Let the people speak, another obsession – but only if they’re on message. The role of the press in ensuring that they are, including the regular exposure the Telegraph has given to Hannan, continues to be unexamined.
And Hannan all the while remains blissfully unaware of how immigration ultimately won the day for his side. (To quote the Guardian, his book Why Vote Leave ‘contains (but) a single sentence on immigration’.) Of course he doesn’t – he’s well aware. But such has been his obsession, all arguments, however unpalatable, were means to an end – and now he’s achieved that end, and a bizarre bunch of outsiders are now insiders.

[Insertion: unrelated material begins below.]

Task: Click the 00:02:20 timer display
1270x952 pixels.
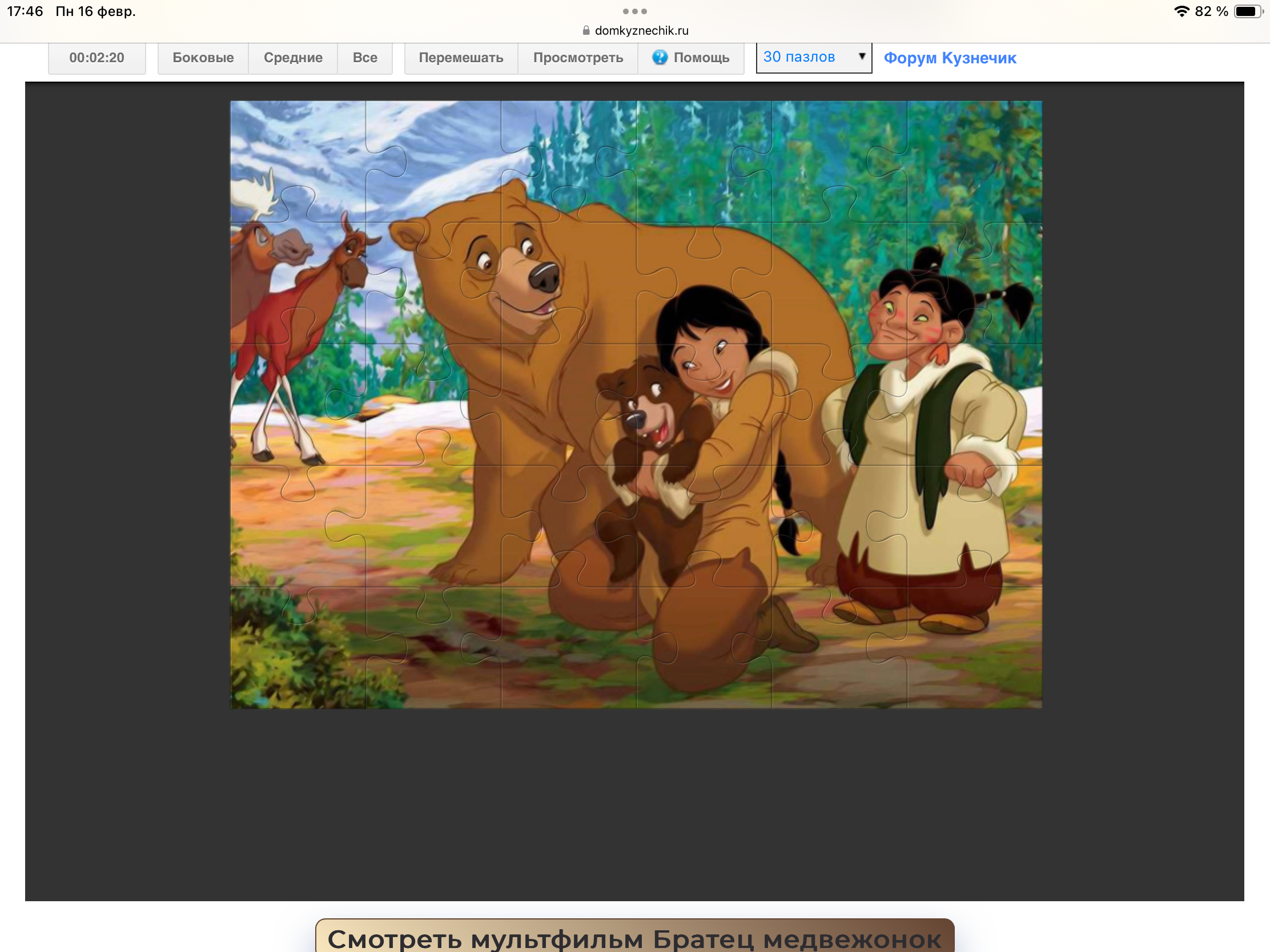Action: [97, 58]
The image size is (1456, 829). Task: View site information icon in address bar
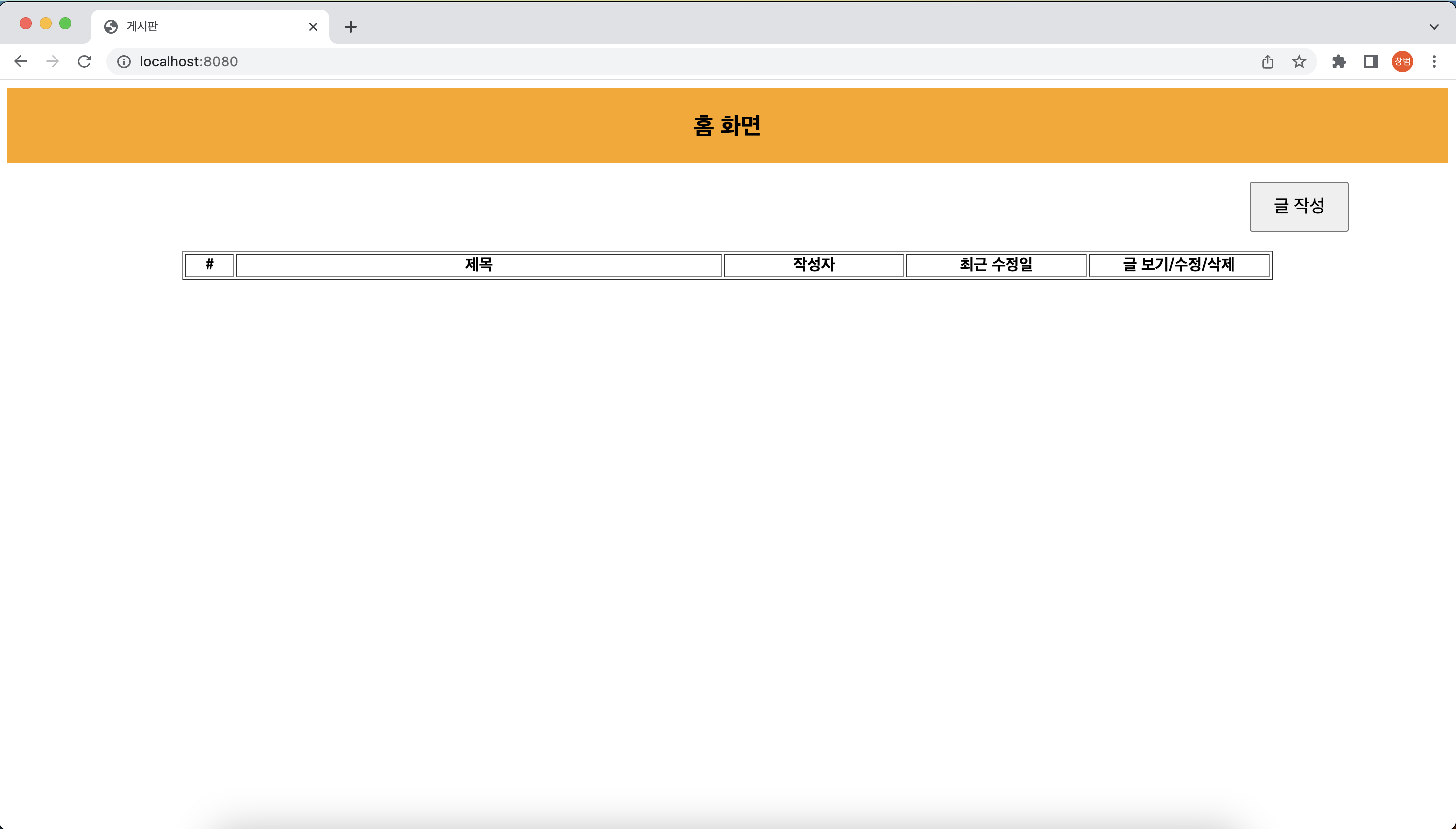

Every day the chaos unfolds. We want free trade – but without a customs union. We will trade under WTO rules, but short of negotiating tariffs across the board, a task for a decade, and a recipe for many a disaster, we will have to accept arrangements as they stand. EU tariffs, EU quotas. Supply chains are international these days, manufacturers import and export components all over the world, as well as finished items. Motor manufacturers buy on a just-in-time basis, and for them tariffs and the delays they cause could be disastrous. A ‘ bonfire of regulations’ would mean exclusion from many areas of trade which require such regulations, on an EU and worldwide basis: there can be no such bonfire.
Absurdities pile on absurdities.
Back to Hannan, and a UKIP view: ‘So locked up in his own world that he can’t see what’s on the end of his well-formed aquiline nose.’ A little unfriendly, but probably spot on.
He muses on ‘the natural intelligence and fair-mindedness if the British people’. He grew up in Peru, and if there is such a thing as an old-school expat mentality, then Hannan has it. In Roger Scruton’s words, ‘the expat mentality is belonging to the old country, and the inability to accept that it is changed beyond repair.’
The Guardian article is the best explanation I’ve yet encountered of how a subversive element can insinuate and propagandise, and use leverage within parliament and press to stage what is more or less a coup, seizing a moment – and finding itself despite all the flummery to the contrary caught in the headlights.